Nunes is reacting to information suggesting that the Obama administration plans to nominate new monuments or add on to existing monuments.
He was further motivated by recollections of President Bill Clinton's creation in 2000 of the 353,000-acre Giant Sequoia National Monument in the southern Sierra Nevada.
Kent Duysen, general manager and president of Sierra Forest Products, recalled that he had no choice but to shut down one of his mills and let go nearly 250 employees after Clinton created the sequoia monument.
"I remember the crew meeting we had that day," Duysen said. "Shortly after April 15 we just knew that there was not enough timber in the area to support the two mills."
On the other hand, proponents for monument creation, such as Athan Manuel, the Sierra Club's director of public lands protection programs, argue that the designation of these monuments can stimulate a community's economy and actually create jobs.
"It literally puts some of these places on the map and they become economic engines," Manuel said.

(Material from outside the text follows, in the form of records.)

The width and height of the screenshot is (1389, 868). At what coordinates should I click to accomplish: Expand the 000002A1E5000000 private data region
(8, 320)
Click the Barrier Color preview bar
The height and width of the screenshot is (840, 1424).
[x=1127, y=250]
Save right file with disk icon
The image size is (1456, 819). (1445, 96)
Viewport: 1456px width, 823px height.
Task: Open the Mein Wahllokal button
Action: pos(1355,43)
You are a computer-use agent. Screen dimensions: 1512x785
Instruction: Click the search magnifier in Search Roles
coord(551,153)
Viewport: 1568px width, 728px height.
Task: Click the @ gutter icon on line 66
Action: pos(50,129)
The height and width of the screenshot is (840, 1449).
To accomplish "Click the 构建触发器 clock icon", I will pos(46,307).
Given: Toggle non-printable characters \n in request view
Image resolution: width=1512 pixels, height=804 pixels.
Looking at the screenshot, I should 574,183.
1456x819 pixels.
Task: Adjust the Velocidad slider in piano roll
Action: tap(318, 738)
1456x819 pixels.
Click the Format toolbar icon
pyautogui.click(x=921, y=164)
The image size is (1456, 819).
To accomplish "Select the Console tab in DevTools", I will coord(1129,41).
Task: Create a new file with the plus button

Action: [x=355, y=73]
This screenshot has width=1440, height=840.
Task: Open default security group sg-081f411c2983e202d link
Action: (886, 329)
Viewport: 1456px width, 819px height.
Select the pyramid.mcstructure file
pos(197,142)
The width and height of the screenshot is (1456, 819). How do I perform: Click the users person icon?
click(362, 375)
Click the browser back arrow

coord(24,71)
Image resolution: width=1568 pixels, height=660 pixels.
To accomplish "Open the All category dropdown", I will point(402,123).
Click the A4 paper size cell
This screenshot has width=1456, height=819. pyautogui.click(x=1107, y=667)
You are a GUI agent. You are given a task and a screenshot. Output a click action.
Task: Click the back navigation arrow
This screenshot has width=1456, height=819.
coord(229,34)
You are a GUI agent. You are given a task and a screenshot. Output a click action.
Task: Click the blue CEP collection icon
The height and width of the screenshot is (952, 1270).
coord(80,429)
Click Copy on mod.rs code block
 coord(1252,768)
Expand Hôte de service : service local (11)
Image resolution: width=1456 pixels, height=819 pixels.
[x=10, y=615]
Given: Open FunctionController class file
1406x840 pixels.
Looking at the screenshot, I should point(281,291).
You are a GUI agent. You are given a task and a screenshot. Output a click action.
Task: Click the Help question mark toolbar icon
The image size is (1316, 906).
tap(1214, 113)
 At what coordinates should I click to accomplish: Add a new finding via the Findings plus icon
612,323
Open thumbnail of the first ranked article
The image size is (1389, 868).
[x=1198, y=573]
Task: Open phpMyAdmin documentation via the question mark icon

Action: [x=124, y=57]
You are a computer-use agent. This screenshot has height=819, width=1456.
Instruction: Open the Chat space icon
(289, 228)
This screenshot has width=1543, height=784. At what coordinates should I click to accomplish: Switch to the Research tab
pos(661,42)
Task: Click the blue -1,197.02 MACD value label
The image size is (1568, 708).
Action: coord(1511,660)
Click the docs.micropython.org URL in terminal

However, a study by the Sonoran Institute, a non-profit land management research group, indicated that national monuments and other federal conservation efforts only help healthy economies, and can hurt communities that rely on a single industry like logging or mining.
Today there are 71 national monuments in 26 states, covering some 136 million acres. They range from the 53,000-acre Craters of the Moon National Monument in Idaho to the 649,000-acre Cape Krusenstern National Monument in Alaska.
Currently, the Antiquities Act of 1906 permits presidents to unilaterally designate publicly owned lands as national monuments. These decisions are embraced by some but are often controversial because, while the land is owned by the government, prior to being designated it can still be used for logging, mining and farming.
Once the monument is established, these industries lose access to the lands, cannot produce at the same levels, and many are forced to shut down plants and mills.
Under Nunes' bill, any new monument nominations must receive congressional approval within two years, or the lands will revert back to their original status, allowing miners and loggers to utilize the properties again.
President Barack Obama has not yet designated any national monuments, but a leaked Interior Department memo appears to identify potential candidates for protection. The list includes, but is not limited to, close to 3 million acres of California's second largest unprotected area, the Modoc Plateau, California's Bodie Hills, and Washington's San Juan Islands.
Interior Department spokeswoman Kendra Barkoff said the memo simply reflected "brainstorming sessions" conducted by department staff.
"No decisions have been made about which areas, if any, might merit more serious review and consideration," Barkoff said.
Nunes' bill has 11 co-sponsors, all of them Republicans. They include Rep. Mike Simpson of Idaho and Tom McClintock of California.
Nunes acknowledged the bill is a long shot unless Republicans regain control of the House, and past evidence indicates he may be right.
"We know how the extreme radical environmental groups operate," Nunes said, "so we have to head them off."